So, this brings up the issue of interrupting someone who is speaking. Rude? Impolite? Necessary? Depends what part of the country you are from.
I grew up in a small suburb, about an hour's ride from New York City. It's an area where people talk fast, and also feel culturally free to interrupt someone who is speaking. Some just add a short comment, others take total control of the airtime. It's also a part of the country where I realized as I grew up that people loved to discuss, argue, question and occasionally deliberately provoke others. That all meant people were involved and having a good time. It's just the way things worked there.
I remember my mother's voice was strong and distinct (alas, a gene I did not inherit.) At parties, her voice stood out, and she could overtalk anyone else who was speaking.
My father-in-law, who grew up in the Midwest, talked very very s l o w l y. It would take him two minutes to say what New Yorkers could do in seconds. I was polite when he talked, but it was hard. Just get to your point, I would think.
Here in northern California, we seem to have two unwritten rules: 1) do not interrupt, 2) try to say only nice things. I unconsciously break those rules most of the time.
For example, I have this one friend who also talks slowly. And when I think he's through and I start to speak, he says, unbroken by my thought, "But also, remember..." I guess I just haven't got the interruption timing right yet, even after years of living here.
On the other hand, those who talk and talk and usurp all the airtime are a problem for me. What entitles them to routine lengthy monologues? Is s/he a narcissist? selfish? self-centered? failing to realize the air time s/he takes?
Or am I the problem because I'm rude? demanding? unfairly stealing time from another? or even violating that person's right to the floor?
I guess there are no right or wrong answers here -- it just depends which side of the fence you are on, how you were raised, and when your conventional style clashes with another's.
I have a relative who calls with an opening "I need to tell you about ... " He does, nonstop, for at least 25 minutes, then finally asks, "How are you doing?" "Well," I say and he interrupts with a "Oh, it's 4:30 already and I have an important call I need to make right now." I once confronted him on his monologues, and he responded, "Well, I get passionate about what I'm working on." My problem is his passion is not my passion. If h he gave five-minute summaries, I would be more enthused.

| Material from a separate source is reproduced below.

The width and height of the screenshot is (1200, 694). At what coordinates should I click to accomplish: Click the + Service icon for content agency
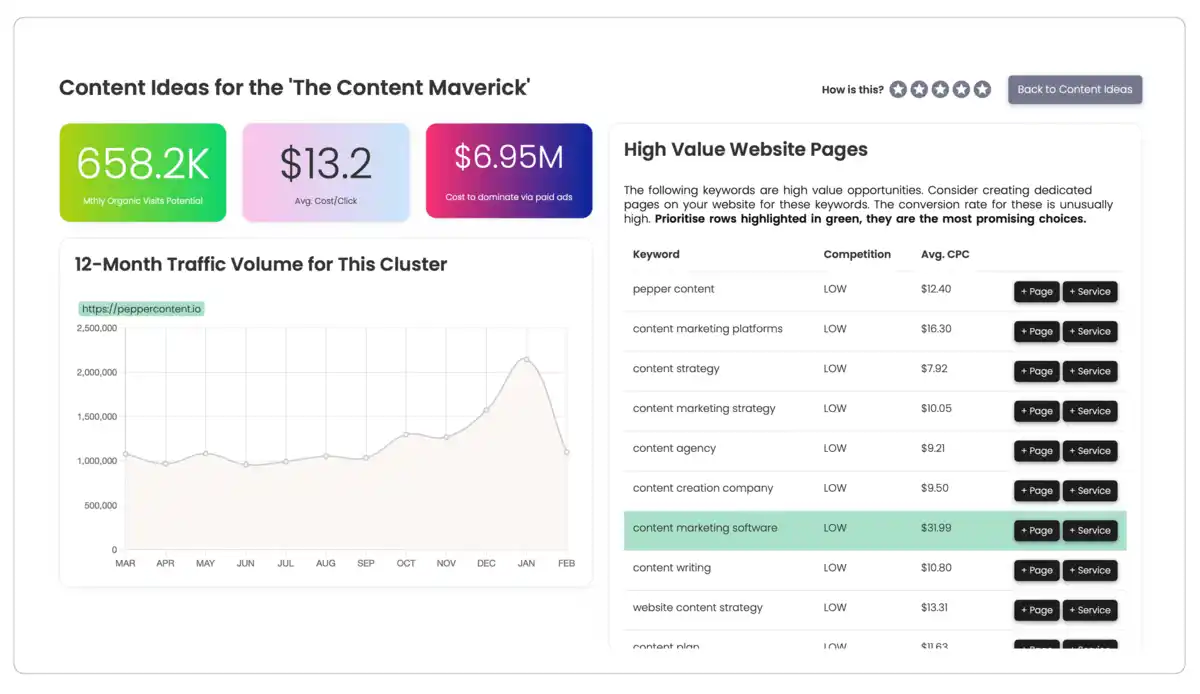1090,451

In a recent NYT Sunday column, "In Real Life, Not All Interruptions Are Rude," Deborah Tannen, a professor of linguistics at Georgetown University, a native New Yorker, and the inspiration for this blog, presented a positive spin on these interruptions, calling the practice, "cooperative overlapping."
One former New Yorker told Tannen that when he moved to California, he had to try hard to stay with the conversation because some people were talking so slowly! Same is true for me when a person goes on and on. My attention wanders.
Interruptions can add to a conversation, she said, because not only does it fuel thoughtful fires, but it is also letting the speaker know that not only are you listening, but also provide him with another idea to consider as he moves forward. Ever have a conversation with someone who doesn't say a word, nor nod his head, nor volunteer a quick response? I think that maybe she doesn't listen, or worse, even care about what I am saying. As Tannen said her preference is to gently say, "Don't just sit there, please overlap, cooperatively."
Tannen made a couple of other observations, based on her studies:
• Some people think the interrupters and talkers are dominating the conversation, while those who talk a lot think the others are choosing not to join in.
• People are afraid of awkward pauses in a conversation. Some talkers admit they keep on talking to avoid the pauses.
• Men interrupt more than women do. (I could write a whole column on this!)
Women who have worked in corporate offices complain that men don't listen to them as much as to other males at the same meeting. One friend told me she was at a company board meeting and made what she thought was a very important point, and no one responded. About 15 minutes later, a man in the room made the exact same point. Other males replied, "That's a great idea, Tom! We should absolutely do that." She blurted out with, "But I made the same point 15 minutes ago!"
She wasn't invited to any more board meetings. Other female friends of mine quickly agree the same thing happened to them.
So, we still have a lot more to learn about talking interrupting and listening. Tannen suggests that if you feel interrupted, just keep on talking. But she also says, "Don't interrupt" can be a reasonable request, but also it's great to suggest a person not just sit there -- "Please overlap -- cooperatively."